TEXT PASSAGE:
○ ○ ○

4.2 Non-Solicitation of Employees. The Consultant agrees that he will not, without the prior written approval of the Company, for a period beginning January 3, 2012 and ending August 3, 2014, either individually or jointly, directly or indirectly, whether as a partner, owner, investor, joint venturer, officer, director, employee, operator, consultant, agent, independent contractor, shareholder or in any other manner, for any reason whatsoever hire or take away or cause to be hired or taken away, or attempt to do so, any employee of the Company, or any former employee of the Company, or its related or affiliated companies, who was employed or became employed prior to August 3, 2014 at a level comparable to grade thirteen (13) or higher with experience in or exposure to the international operations of the Company, its related or affiliated companies during the twelve (12) months preceding the termination of this Consulting Agreement.

 

4.3 Confidential Information. The Consultant acknowledges that he will receive or conceive confidential information pertaining to the activities, operations and business, past, present and future, of the Company or its subsidiaries or related or associated companies, which information is not in the public domain. The Consultant acknowledges that such confidential information belongs to the Company and that its disclosure or unauthorized use could be prejudicial to the Company and contrary to its interests.

Accordingly, the Consultant agrees to respect the confidentiality of such information and not to make use of or disclose or discuss it to or with any person, without the explicit prior written authorization of the Company.

This undertaking to respect the confidentiality of such information and not to make use of or disclose or discuss it to or with any person shall continue so long as such confidential information does not become public as a result of an act by the Company or a third party which act does not involve the fault of one of its employees or agents.


The term “confidential information” includes, without limitation, the following:

 

   

Business, operation and marketing strategies, programs, plans and methods;

 

   

pricing policies, product strategies, and other methods of operation;

 

   

customer, client and supplier lists; customer, client and supplier identification; prospective customer, client and supplier identification; prospective leads or target accounts, and other basic customer, client and supplier information;

 

   

business forecasts, financial data, costs, sales and revenue reports, and any analyses not publicly disclosed;

 

   

employment lists, salary information and other information regarding employees, agents, representatives, consultants and independent contractors of the Company; and

 

   

lists of the Company’s vendors and suppliers and terms of service contracts.

The Consultant agrees that the confidential information is a special and unique asset of the Company and derives independent economic value, actual or potential, from not being generally known by the public or by other persons, corporations or other entities who can obtain economic value from its disclosure. The Consultant agrees that the disclosure of any confidential information to competitors of the Company, or use of any confidential information for his own benefit, would constitute misappropriation of the confidential information.

○ ○ ○

GOAL 1:
State whether each statement agrees with the consulting agreement excerpt, answering yes or no and quoting the deciding words of the excerpt. (a) The non-solicitation period ends on August 3, 2014. (b) Customer lists count as confidential information. (c) The Consultant may disclose confidential information with oral approval from the Company.
GOAL 2:
Transcribe the part of the consulting agreement excerpt that opens with the words "Accordingly, the Consultant" and closes with "of the Company.".
GOAL 3:
Pick up the consulting agreement excerpt after its final sentence and write a continuation.
The listing after the consulting agreement excerpt is unrelated to this exercise.

SUPPLIED DATA:
○ ○ ○

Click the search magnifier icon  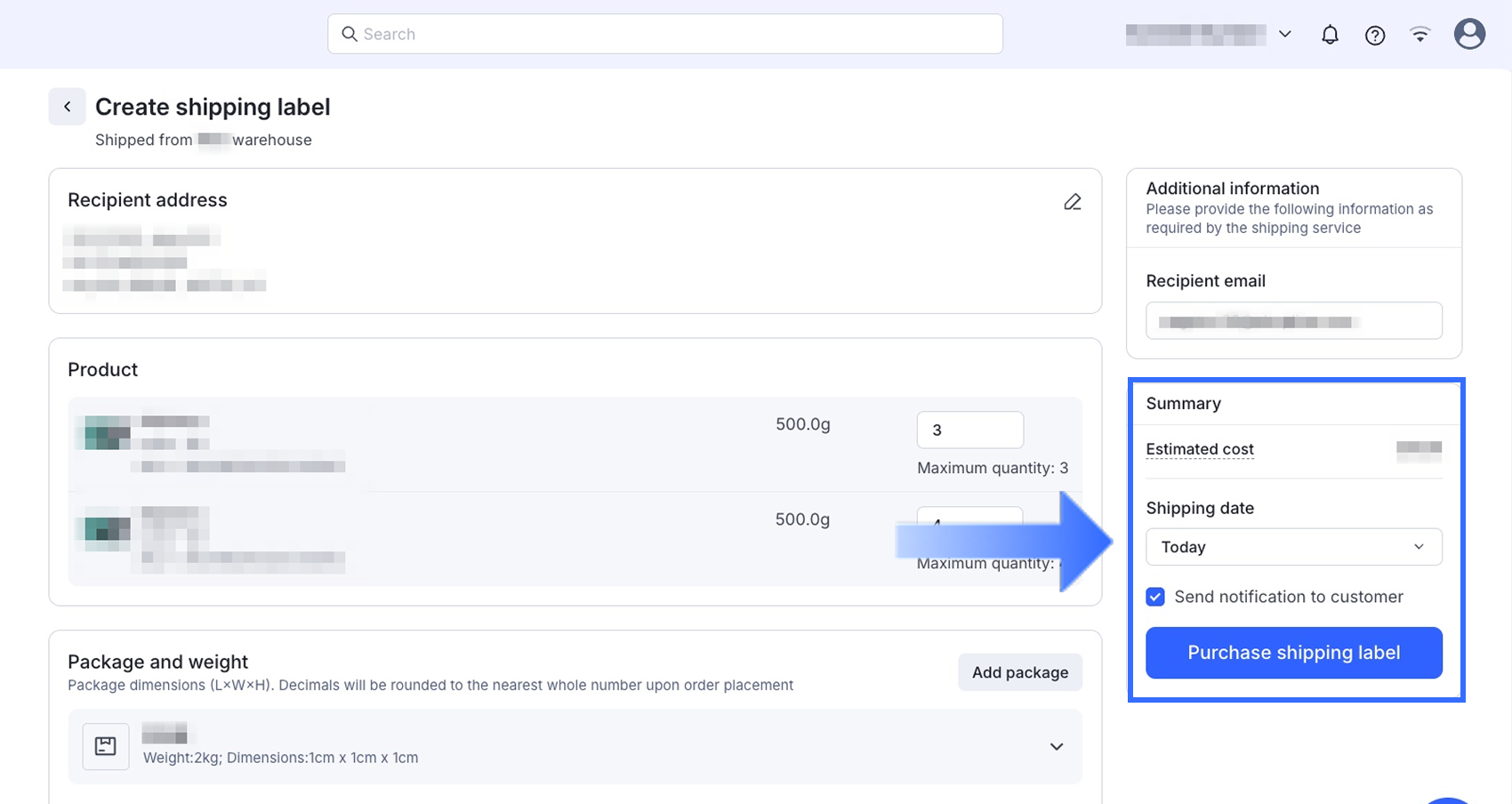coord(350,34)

○ ○ ○

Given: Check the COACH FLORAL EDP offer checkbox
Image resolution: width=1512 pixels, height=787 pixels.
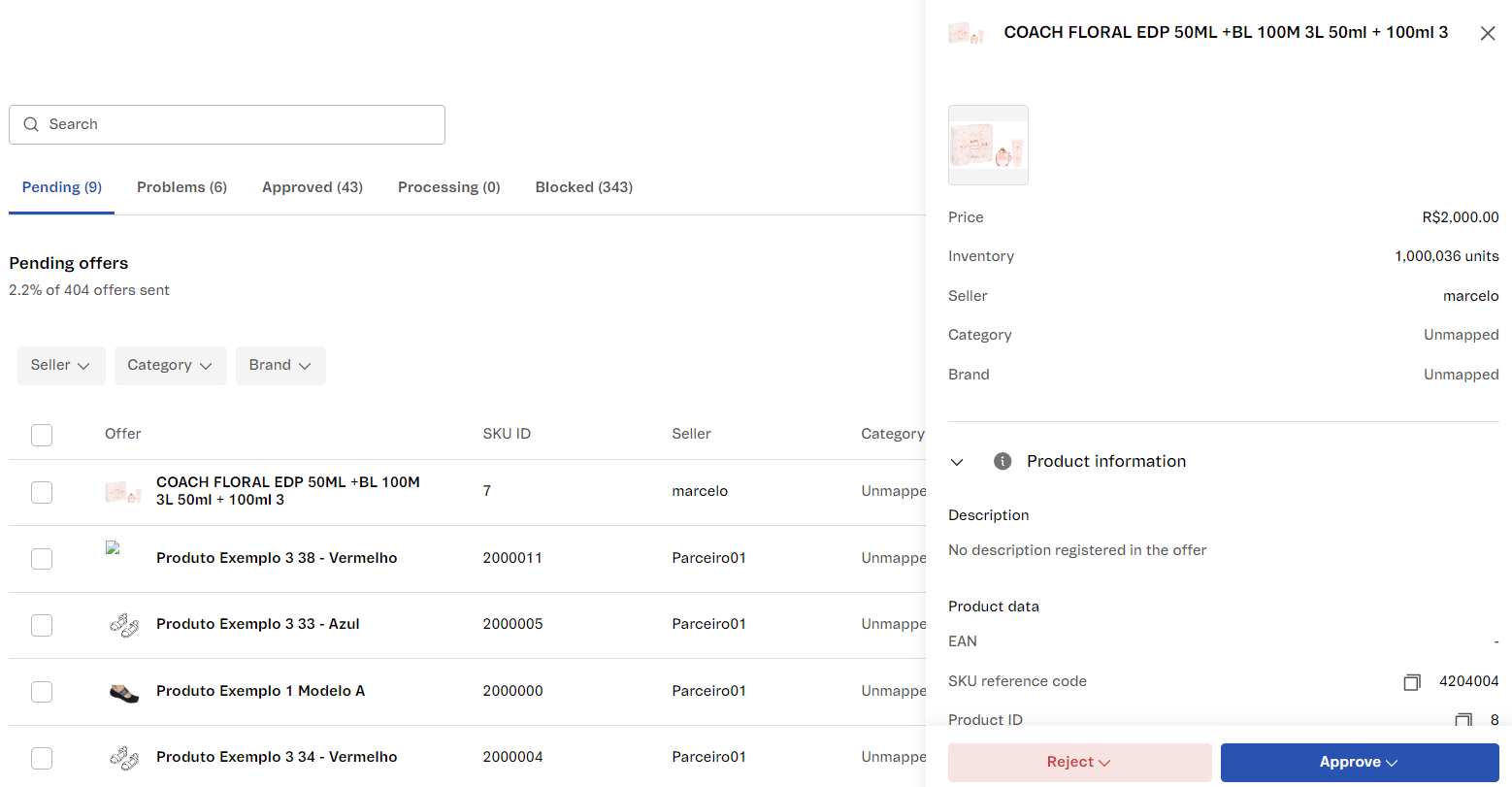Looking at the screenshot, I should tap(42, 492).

○ ○ ○

FINAL RESULT 1:
(a) Yes: "for a period beginning January 3, 2012 and ending August 3, 2014"
(b) Yes: "customer, client and supplier lists"
(c) No: "without the explicit prior written authorization of the Company"

FINAL RESULT 2:
Accordingly, the Consultant agrees to respect the confidentiality of such information and not to make use of or disclose or discuss it to or with any person, without the explicit prior written authorization of the Company.

FINAL RESULT 3:
4.4 Acknowledgements. In respect of the foregoing, the Consultant acknowledges and agrees that the foregoing time, geographic and other limitations in sections 4.1, 4.2 and 4.3 are reasonable and properly required for the adequate protection of the exclusive property and business interests of the Company.

 

5. General Provisions

 

5.1 Other Obligations. The Consultant’s obligations under this Consulting Agreement do not restrict any implied obligations it owes to the Company at common law, in equity or otherwise.

 

5.2 Assignment. The Consultant may not assign its rights, obligations or delegate its obligations or any part thereof under this Consulting Agreement without the prior written consent of the Company, which consent will be at the Company’s sole discretion. The Company has the right to assign, in whole or in part, its rights and obligations under this Consulting Agreement to any of its subsidiaries or affiliates, provided that it provides the Consultant with written notice thereof. This Consulting Agreement inures to the benefit of and is binding upon the successors and assigns of the Company.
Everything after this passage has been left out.